Material provided: Begin

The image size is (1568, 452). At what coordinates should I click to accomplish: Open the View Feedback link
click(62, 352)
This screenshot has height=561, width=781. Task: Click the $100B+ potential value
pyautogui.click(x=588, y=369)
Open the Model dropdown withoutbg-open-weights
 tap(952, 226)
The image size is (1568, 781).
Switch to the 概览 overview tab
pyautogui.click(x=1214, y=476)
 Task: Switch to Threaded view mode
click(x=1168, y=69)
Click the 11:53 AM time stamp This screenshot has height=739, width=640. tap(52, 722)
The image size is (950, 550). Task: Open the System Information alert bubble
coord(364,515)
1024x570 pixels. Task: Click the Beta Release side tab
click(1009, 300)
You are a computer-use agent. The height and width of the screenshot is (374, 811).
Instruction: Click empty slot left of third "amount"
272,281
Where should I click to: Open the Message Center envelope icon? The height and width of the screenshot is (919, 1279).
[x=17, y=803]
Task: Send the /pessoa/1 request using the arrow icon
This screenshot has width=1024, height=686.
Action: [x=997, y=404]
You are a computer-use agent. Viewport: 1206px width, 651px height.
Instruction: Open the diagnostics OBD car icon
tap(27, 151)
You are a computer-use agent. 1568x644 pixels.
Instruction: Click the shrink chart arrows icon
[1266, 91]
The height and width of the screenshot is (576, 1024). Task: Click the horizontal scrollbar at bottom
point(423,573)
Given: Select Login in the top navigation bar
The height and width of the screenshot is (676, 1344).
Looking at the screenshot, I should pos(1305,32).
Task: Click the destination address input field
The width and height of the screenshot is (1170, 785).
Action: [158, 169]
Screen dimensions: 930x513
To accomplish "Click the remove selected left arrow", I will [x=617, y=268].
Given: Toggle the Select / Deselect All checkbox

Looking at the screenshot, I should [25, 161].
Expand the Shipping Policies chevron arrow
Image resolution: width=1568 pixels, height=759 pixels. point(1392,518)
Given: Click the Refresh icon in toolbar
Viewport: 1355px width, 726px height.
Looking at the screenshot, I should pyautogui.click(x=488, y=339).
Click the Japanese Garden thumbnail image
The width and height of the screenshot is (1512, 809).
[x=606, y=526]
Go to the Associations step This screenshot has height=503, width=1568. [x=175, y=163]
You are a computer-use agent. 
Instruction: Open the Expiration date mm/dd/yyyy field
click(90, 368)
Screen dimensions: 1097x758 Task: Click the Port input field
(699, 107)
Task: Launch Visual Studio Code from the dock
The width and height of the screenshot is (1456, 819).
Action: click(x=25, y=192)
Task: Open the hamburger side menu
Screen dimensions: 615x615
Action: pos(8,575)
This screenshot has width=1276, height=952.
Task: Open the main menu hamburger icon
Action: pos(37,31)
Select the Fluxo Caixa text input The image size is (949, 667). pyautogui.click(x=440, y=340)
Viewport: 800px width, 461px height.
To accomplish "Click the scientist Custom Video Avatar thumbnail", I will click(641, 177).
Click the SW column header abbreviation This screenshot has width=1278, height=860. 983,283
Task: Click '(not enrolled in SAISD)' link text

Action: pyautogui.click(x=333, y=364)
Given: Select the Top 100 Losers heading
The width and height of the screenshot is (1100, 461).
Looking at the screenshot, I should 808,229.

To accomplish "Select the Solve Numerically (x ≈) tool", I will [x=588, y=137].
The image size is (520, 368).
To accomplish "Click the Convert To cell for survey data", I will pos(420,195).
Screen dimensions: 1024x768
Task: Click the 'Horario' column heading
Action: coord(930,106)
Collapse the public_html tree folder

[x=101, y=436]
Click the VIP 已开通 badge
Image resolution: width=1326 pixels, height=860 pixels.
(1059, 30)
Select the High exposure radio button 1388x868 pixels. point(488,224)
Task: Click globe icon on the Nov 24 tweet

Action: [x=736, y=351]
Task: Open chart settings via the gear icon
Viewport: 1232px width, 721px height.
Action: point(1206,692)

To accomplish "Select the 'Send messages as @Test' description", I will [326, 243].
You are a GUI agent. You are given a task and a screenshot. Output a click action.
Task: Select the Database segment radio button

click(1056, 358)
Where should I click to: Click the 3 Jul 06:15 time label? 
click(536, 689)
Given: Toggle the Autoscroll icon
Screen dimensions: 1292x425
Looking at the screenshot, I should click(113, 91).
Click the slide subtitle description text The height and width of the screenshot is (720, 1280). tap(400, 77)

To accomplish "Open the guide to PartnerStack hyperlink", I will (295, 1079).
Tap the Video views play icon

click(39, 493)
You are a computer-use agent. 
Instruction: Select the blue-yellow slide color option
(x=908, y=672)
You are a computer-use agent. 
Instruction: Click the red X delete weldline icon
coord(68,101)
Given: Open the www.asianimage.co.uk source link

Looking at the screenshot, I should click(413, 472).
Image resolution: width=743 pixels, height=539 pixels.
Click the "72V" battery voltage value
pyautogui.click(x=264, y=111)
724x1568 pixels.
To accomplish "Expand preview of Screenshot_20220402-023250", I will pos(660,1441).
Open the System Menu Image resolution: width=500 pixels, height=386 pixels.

Material provided: End

Instructions to follow: Count up the lines above in which the word "agent" appears, and give nothing but that count.

The answer: 7